Poor Stakeholder Management
Prior to the design of the 787, Boeing planned to develop a midsized aircraft capable of travelling at sonic speed (speed of sound). Even though its operating costs were higher, Boeing assured its customers that the sonic cruiser would promote customer satisfaction by saving time. However, due to the September 11, 2001 attacks and increased petroleum prices the customers became less interested in the project. Thus as Boeing informed its customers of the increasing airframe costs the customers immediately pulled out of the project resulting in Boeing announcing the abortion of the Sonic Cruiser project on December 2002.

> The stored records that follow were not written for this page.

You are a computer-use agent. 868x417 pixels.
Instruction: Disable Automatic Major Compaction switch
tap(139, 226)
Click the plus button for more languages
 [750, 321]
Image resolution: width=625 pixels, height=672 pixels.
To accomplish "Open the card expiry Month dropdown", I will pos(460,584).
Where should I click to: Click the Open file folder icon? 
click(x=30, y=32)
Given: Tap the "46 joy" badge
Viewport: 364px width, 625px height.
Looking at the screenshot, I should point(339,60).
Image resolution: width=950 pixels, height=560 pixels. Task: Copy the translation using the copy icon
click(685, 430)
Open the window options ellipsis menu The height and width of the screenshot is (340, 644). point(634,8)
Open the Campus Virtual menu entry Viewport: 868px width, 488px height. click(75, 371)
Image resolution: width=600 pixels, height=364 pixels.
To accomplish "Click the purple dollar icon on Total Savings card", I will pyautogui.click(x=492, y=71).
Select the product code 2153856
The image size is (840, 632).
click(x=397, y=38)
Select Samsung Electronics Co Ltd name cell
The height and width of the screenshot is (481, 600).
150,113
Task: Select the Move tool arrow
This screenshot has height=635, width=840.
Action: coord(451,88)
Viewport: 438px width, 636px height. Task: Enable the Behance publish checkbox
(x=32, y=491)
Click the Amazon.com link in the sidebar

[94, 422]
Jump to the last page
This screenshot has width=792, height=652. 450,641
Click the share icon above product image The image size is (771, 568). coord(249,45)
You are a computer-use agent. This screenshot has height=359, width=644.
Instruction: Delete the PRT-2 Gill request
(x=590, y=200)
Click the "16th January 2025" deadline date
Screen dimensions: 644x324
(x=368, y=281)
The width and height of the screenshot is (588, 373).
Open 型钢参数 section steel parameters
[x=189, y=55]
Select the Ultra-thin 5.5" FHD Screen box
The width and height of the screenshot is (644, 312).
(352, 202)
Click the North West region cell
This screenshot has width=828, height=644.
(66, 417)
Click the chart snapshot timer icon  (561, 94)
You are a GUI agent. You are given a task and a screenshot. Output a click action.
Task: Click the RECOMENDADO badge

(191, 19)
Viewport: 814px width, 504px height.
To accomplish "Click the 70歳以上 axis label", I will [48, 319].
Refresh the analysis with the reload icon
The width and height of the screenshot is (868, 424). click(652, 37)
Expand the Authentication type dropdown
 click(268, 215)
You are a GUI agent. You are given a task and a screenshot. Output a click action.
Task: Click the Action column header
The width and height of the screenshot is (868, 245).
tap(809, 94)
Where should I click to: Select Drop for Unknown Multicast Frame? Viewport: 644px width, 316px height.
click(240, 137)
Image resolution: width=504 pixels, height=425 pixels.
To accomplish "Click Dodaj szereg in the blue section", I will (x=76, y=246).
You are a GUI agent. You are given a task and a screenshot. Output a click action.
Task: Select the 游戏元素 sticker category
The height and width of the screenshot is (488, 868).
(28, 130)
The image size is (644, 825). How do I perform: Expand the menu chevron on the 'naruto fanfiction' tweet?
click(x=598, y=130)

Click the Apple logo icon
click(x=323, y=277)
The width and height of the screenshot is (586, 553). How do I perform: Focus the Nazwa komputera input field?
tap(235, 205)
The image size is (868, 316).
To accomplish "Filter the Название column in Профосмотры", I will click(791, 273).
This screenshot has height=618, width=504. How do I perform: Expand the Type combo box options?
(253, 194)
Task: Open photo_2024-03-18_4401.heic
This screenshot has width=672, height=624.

Inadequate Scope Management
For the production of the 787, Boeing decided on a new approach as a resolve to reduce costs. This new approach was to outsource the major components of the 787 to different manufacturing companies around the world. For examples, the wings were produced by Mitsubishi Heavy Industries in Nagoya (Japan), ailerons and flaps by Boeing Australia, stabilizers by Alenia Aeronautica (Italy) and these parts were to be assembled in Everett, Washington (Boeing’s Main Plant). By outsourcing Boeing did not specify the exact details of the parts and encouraged the manufacturers to speak out their ideas develop solutions for problems. However, when progressing to the assembly of the aircraft tests displayed the fuselage is not up to the desired strength and failed the testing. Due to this defect, Boeing engineers are back at the drawing board to solve the issue.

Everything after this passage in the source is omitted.